I’ve been working on content for my zine, slowly but surely. I should mention that I was hit by a drunk driver and that delayed some projects I was working on, including this one. I’m recovering from a concussion and it left me feeling foggy and my short-term memory has had a few issues. It’s coming back now and even though I haven’t recovered some of what I wanted to write about, I am jumping in with both feet to get issue #1 completed in time for the Portland Zine Symposium next month.
I think my accident (or collision, as my girlfriend prefers to call it) has reinforced what I wanted to discuss. Life is too short to live in fear and you never know when your time will be up. I have a piece I’ve written about growing up in our society as an overweight person. It’s personal and from a female perspective, but I think it is a subject that rings true for anyone who has been made to feel like they do not fit into a “normal”, socially acceptable mold. I don’t and even though I hated myself for many years over it, I am so glad to not be just another follower – trying to keep up with everyone else.

### DATA LINES

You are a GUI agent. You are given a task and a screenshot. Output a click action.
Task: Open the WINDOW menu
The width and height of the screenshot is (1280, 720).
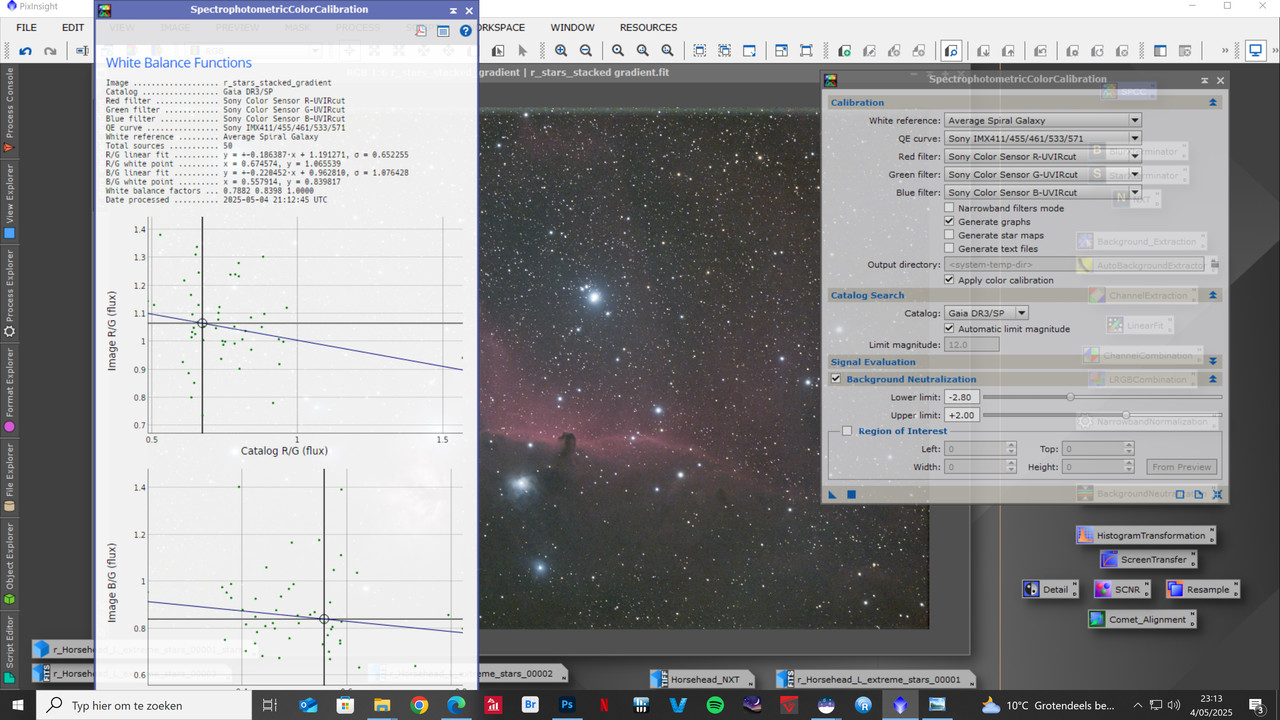pos(572,27)
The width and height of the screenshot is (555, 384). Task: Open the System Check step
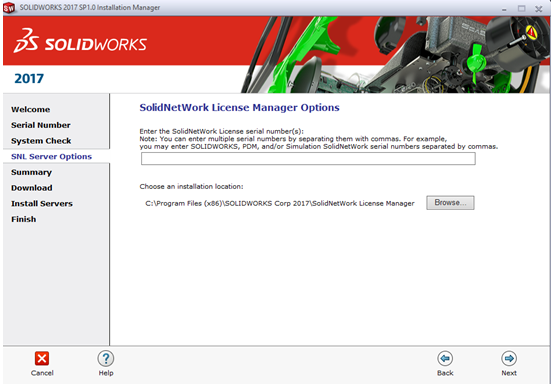41,141
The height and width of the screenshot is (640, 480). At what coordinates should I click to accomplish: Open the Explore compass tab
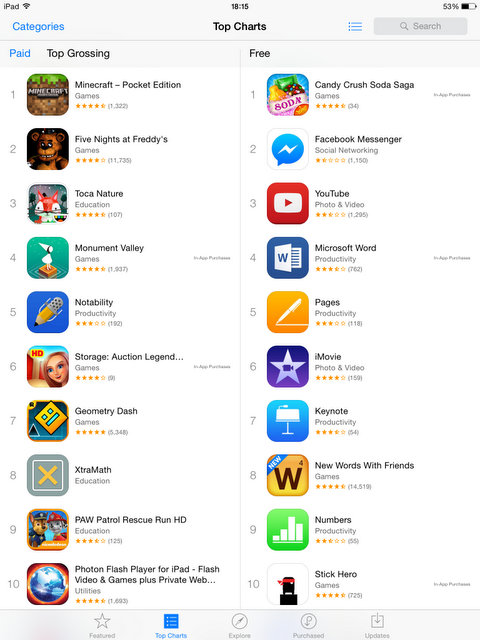click(240, 625)
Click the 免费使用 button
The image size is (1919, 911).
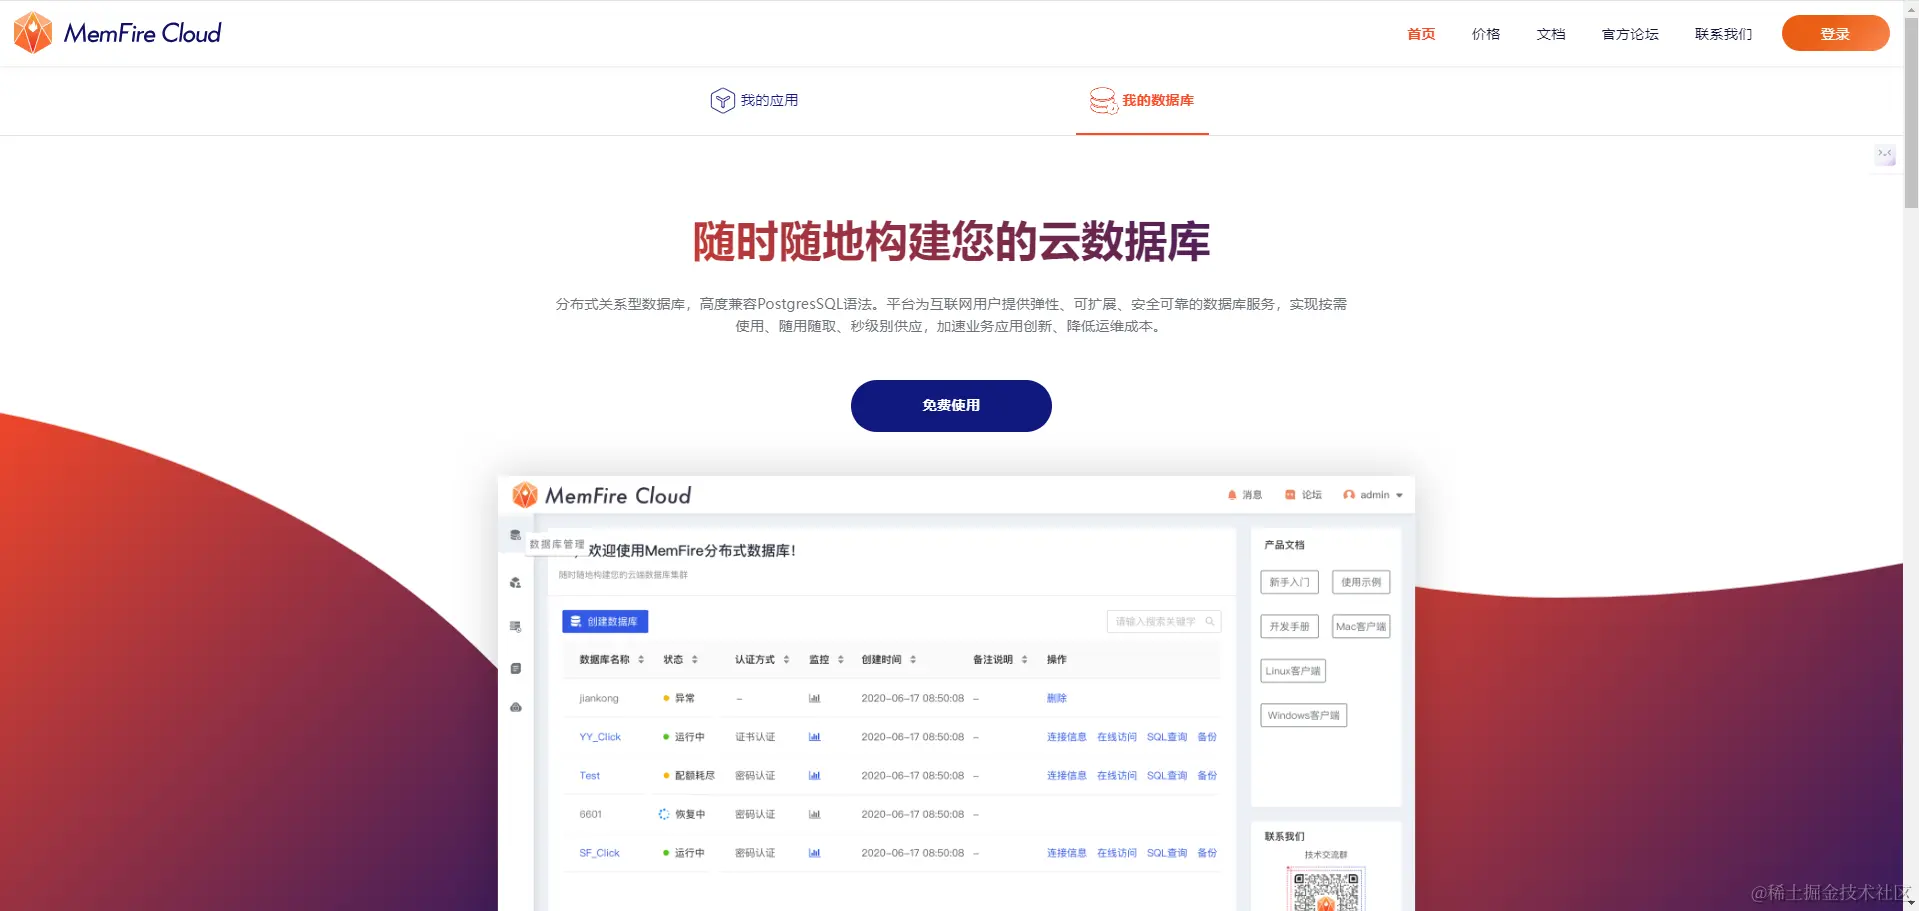(950, 406)
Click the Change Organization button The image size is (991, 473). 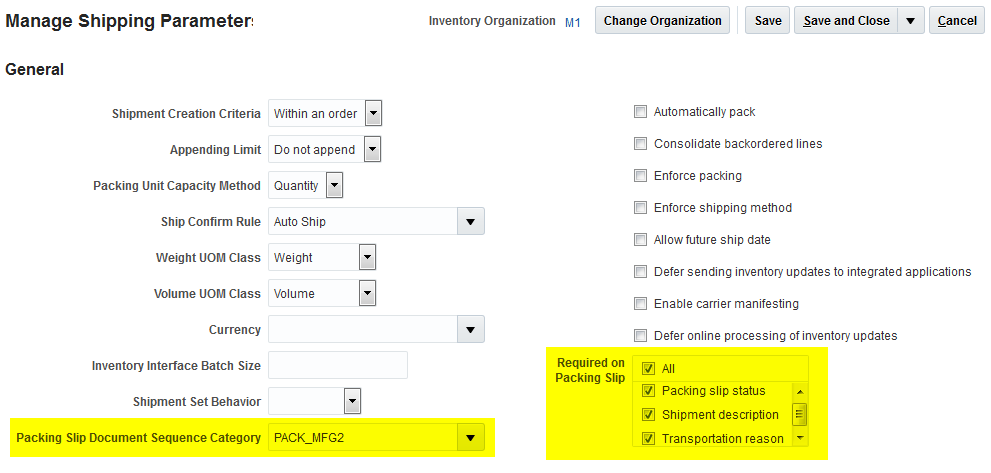pos(662,21)
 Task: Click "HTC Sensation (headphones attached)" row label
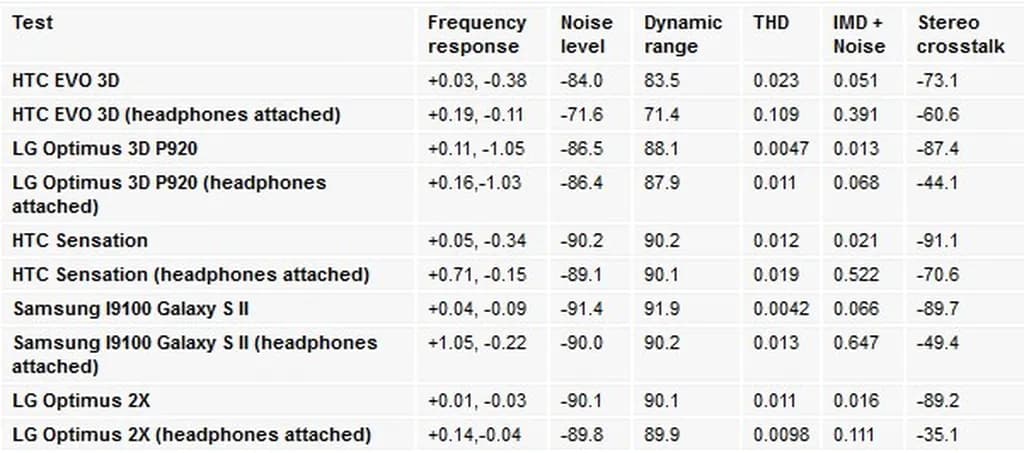pyautogui.click(x=190, y=274)
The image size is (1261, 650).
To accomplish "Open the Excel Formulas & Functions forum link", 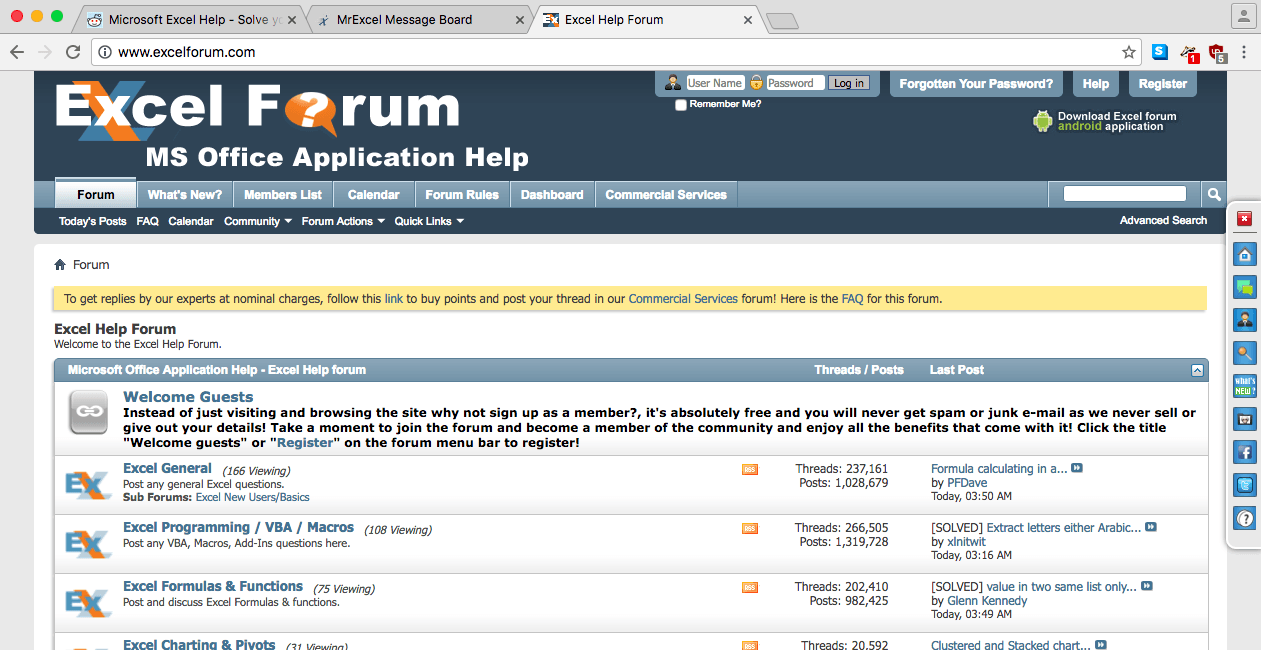I will 212,586.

### EXERCISE DIRECTIONS
Reproduce the passage of the zine update that opens with the words containing "I’ve been working" and closes with "Symposium next month.".

### EXERCISE RESPONSE
I’ve been working on content for my zine, slowly but surely. I should mention that I was hit by a drunk driver and that delayed some projects I was working on, including this one. I’m recovering from a concussion and it left me feeling foggy and my short-term memory has had a few issues. It’s coming back now and even though I haven’t recovered some of what I wanted to write about, I am jumping in with both feet to get issue #1 completed in time for the Portland Zine Symposium next month.